On the morning of August 17, 2005, Jorge Vega and Liza Talusan-Vega, both Class of ´97, packed their things and drove to Boston where they planned to take their 2-year-old daughter, Joli, to a routine doctor´s appointment and then spend a fun family day in the city.

But plans changed instantly when the doctor diagnosed Joli with a rare form of eye cancer and said she needed immediate surgery to remove her right eye. Called retinoblastoma, the cancer develops from immature retinal cells in one or both eyes and affects children five and under.

“It still chokes me up to talk about it now,” Liza says. “We had no idea.”

The Vegas, of Brockton, Mass., were aware Joli was developing a lazy eye, and they talked to Liza´s father, an ophthalmologist, for his opinion. He suggested they take her to the specialist in Boston as a precaution.

“We didn´t think it was anything we should be concerned about. She wasn´t falling down or walking into things,” Liza says.

For family and friends, devastation followed shock at the news of the diagnosis.

“There was nothing that we could do to help Joli get better,” says Deirdre Hennessey Eschauzier ´95, a close friend of the Vegas. “As parents ourselves, we shuddered to even imagine being in the same position. ... We wanted to do something and we figured relieving some financial pressure would ease their minds a bit so they could focus on making Joli well.”

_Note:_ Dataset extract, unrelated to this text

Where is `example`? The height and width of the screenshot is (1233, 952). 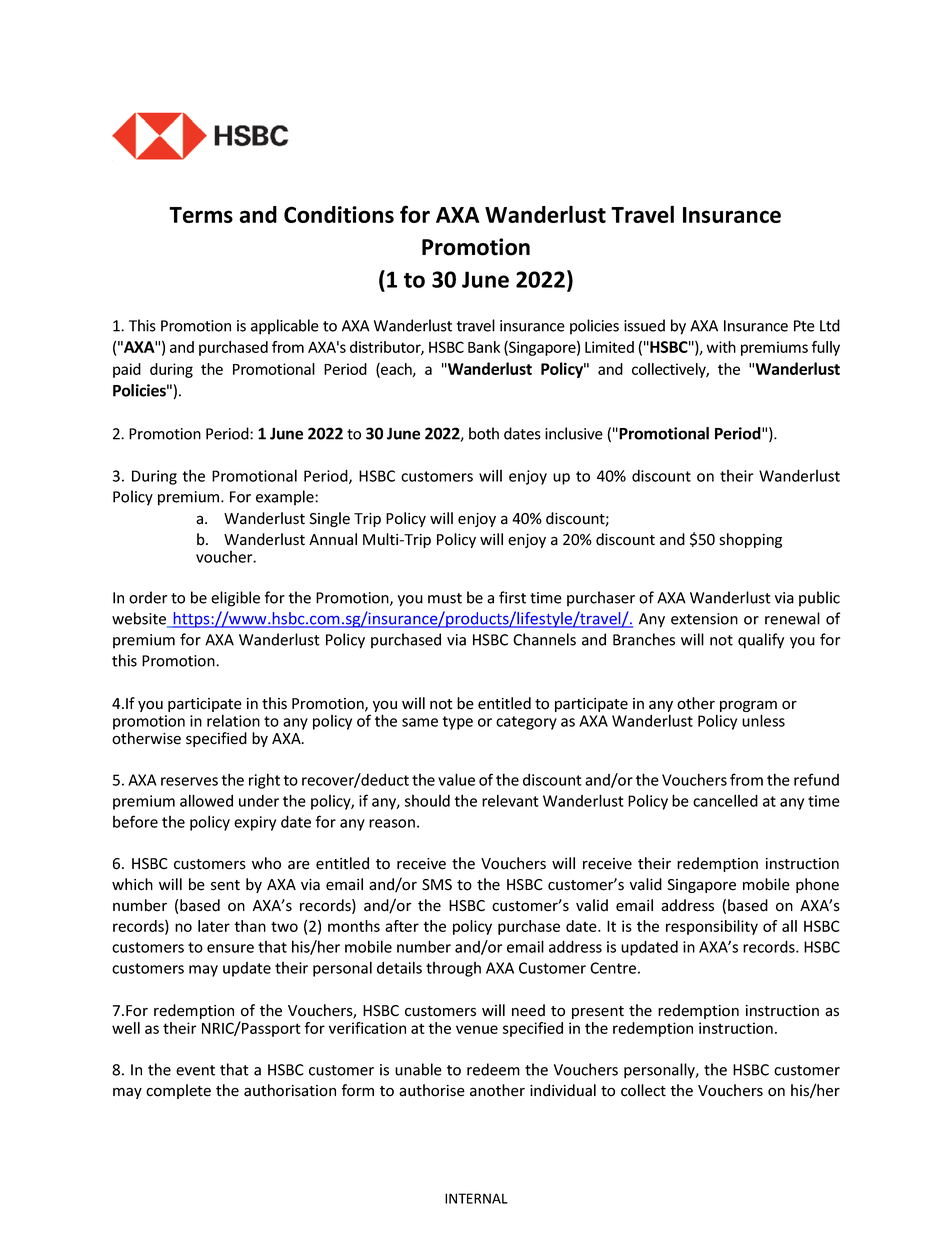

With the Vegas´ blessing, Deirdre contacted friends and family and organized a holiday raffle along with her husband Chase ´97 and his twin brother Ryan ´97. They started with the people on the Vegas´ Christmas card list. Ryan, a member of the CC Alumni Association Board of Directors, brought the fundraiser to the board´s attention and e-mailed his CC classmates to alert them. Chase also sent an e-mail to a group of alumni he is in touch with.

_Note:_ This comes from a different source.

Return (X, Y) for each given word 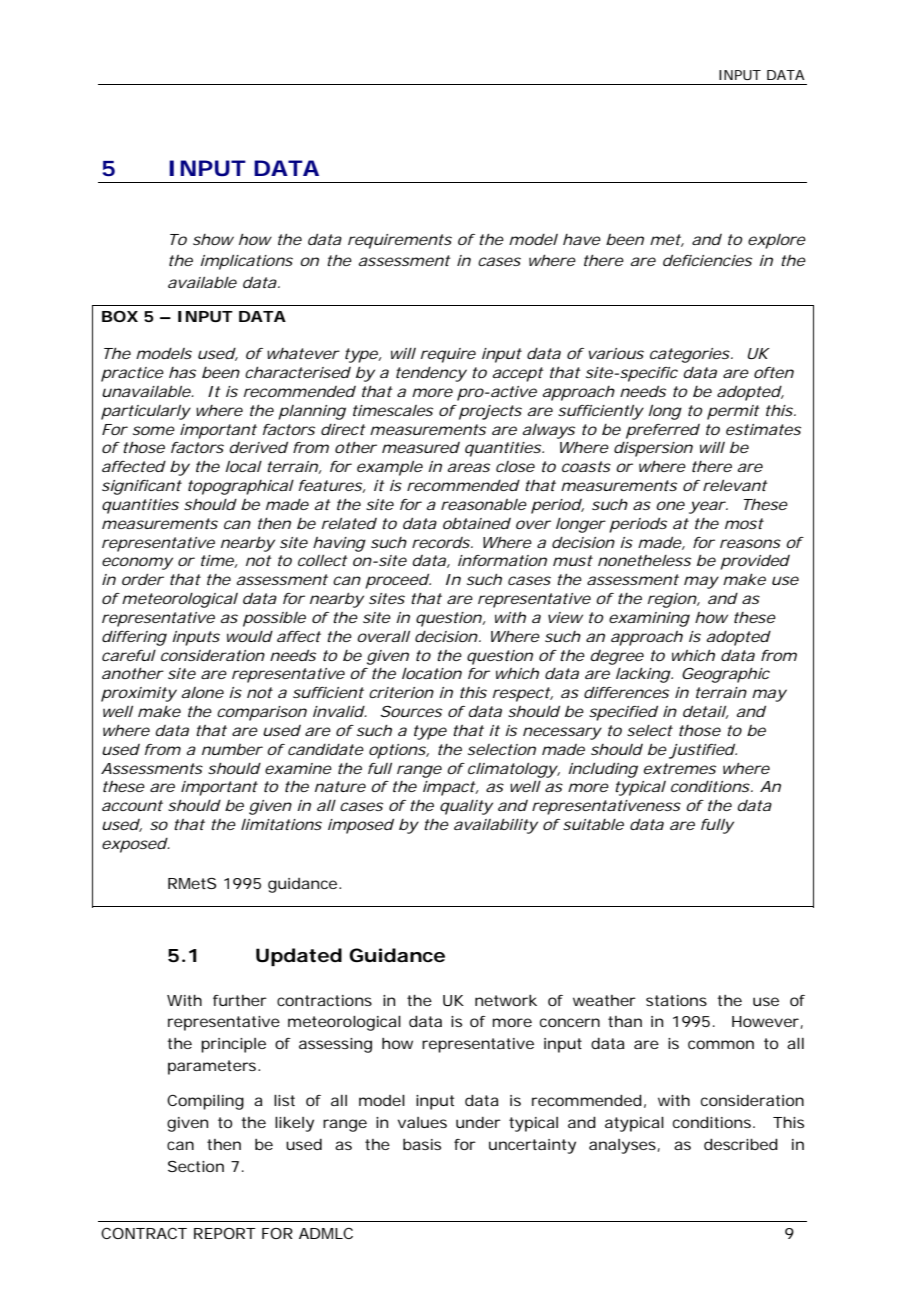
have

“That [e-mail] was forwarded to their friends, parents and co-workers,” says Chase. “I think this says a lot about both the strength of character of the Vegas and the friendships that they made while at Connecticut College, but also the compassion of other Connecticut College alumni who were so willing and eager to donate.”

It wasn´t long before they had an army of 26 ticket-sellers and 40 prizes to give away, including three iPods, electronics, magazine subscriptions, pottery, services and gift certificates. Deirdre estimates that more than 4,000 raffle tickets were sold. They exceeded their original goal of $500, raising close to $18,000 and counting. The funds have helped cover doctor´s fees, medication costs and other incidental expenses associated with Joli´s care.

In January, doctors examined Joli under anesthesia and found no tumors. She had surgery in December to insert a prosthetic eye and completed chemotherapy treatments in early February. She will visit the doctor every three months for an exam to make sure no new tumors have developed. Throughout the painful ordeal, the Vegas have been impressed with Joli´s strength and positive attitude.

“It was hard for us to explain what was happening to her, but she has done surprisingly well,” Liza says. “We would take it away if we could, but we´re thankful for the lessons it´s taught us.”

Liza has been moved by the notes people have sent with
their donations — some from alumni the Vegas have never met or been in touch with since college. The outpouring of compassion and support has been tremendous, Deirdre says, but the true hero in this situation is Joli.

“She is such a strong and powerful little girl,” she says. “She doesn´t understand about raffle tickets and iPods, but she clearly knows about survival and choosing to be happy despite great challenges.”